(Extracted data entries)
Content starts
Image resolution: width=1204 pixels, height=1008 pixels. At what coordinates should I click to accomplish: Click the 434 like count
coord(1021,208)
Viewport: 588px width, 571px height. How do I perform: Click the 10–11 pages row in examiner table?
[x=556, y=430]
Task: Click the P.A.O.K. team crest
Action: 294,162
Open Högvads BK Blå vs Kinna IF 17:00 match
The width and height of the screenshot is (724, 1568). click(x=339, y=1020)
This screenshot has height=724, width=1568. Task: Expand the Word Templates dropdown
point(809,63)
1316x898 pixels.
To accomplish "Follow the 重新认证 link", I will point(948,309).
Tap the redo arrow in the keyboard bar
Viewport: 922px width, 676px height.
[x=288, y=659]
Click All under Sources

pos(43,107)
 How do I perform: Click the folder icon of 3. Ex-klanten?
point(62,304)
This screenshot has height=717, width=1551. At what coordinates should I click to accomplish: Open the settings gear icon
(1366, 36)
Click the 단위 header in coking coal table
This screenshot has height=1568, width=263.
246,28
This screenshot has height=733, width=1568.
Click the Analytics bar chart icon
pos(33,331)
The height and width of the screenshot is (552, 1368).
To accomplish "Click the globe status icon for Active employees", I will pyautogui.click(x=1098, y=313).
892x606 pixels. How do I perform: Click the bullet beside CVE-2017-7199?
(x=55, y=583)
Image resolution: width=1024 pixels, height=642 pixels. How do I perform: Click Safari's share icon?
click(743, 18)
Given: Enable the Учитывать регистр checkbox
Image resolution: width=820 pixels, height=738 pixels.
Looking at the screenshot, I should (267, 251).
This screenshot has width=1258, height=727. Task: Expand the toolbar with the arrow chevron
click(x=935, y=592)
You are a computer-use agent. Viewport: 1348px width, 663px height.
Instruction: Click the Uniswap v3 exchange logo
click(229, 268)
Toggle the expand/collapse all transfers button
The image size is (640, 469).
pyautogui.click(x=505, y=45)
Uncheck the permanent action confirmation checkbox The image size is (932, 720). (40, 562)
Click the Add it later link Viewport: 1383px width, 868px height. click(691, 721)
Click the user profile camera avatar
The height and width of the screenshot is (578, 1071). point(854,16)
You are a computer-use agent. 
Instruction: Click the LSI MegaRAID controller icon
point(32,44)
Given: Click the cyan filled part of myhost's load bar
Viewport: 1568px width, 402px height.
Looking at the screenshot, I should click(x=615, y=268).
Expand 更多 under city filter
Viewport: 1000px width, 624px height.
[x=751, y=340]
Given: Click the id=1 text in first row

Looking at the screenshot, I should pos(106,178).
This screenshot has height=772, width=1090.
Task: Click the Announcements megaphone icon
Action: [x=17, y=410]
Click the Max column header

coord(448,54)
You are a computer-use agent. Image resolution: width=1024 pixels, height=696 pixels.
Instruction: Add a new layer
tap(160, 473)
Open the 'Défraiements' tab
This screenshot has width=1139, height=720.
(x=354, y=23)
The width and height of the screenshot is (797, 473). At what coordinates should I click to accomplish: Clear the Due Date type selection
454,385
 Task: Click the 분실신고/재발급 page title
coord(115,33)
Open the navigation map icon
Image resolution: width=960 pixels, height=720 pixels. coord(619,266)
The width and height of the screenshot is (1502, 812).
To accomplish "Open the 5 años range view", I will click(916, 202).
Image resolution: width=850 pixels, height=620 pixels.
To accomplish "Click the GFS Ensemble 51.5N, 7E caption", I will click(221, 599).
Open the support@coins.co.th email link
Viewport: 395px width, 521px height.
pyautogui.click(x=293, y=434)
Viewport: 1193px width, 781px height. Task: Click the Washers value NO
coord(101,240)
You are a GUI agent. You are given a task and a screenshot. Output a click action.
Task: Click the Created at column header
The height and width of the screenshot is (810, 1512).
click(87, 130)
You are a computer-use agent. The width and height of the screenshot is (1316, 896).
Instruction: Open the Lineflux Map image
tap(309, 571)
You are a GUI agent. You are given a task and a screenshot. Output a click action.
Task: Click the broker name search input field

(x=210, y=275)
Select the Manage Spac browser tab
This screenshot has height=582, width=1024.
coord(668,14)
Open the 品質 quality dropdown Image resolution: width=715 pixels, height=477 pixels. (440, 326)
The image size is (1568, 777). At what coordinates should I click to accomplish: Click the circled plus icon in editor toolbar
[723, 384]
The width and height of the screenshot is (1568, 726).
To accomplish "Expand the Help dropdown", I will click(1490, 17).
Content ends
→ **To do**
Take the records above and return, word for word, only the lines that fall from the line with "This screenshot has height=717, width=1551." to the line with "Given: Enable the Учитывать регистр checkbox", both of them included.

→ **Solution to the problem**
This screenshot has height=717, width=1551. At what coordinates should I click to accomplish: Open the settings gear icon
(1366, 36)
Click the 단위 header in coking coal table
This screenshot has height=1568, width=263.
246,28
This screenshot has height=733, width=1568.
Click the Analytics bar chart icon
pos(33,331)
The height and width of the screenshot is (552, 1368).
To accomplish "Click the globe status icon for Active employees", I will pyautogui.click(x=1098, y=313).
892x606 pixels. How do I perform: Click the bullet beside CVE-2017-7199?
(x=55, y=583)
Image resolution: width=1024 pixels, height=642 pixels. How do I perform: Click Safari's share icon?
click(743, 18)
Given: Enable the Учитывать регистр checkbox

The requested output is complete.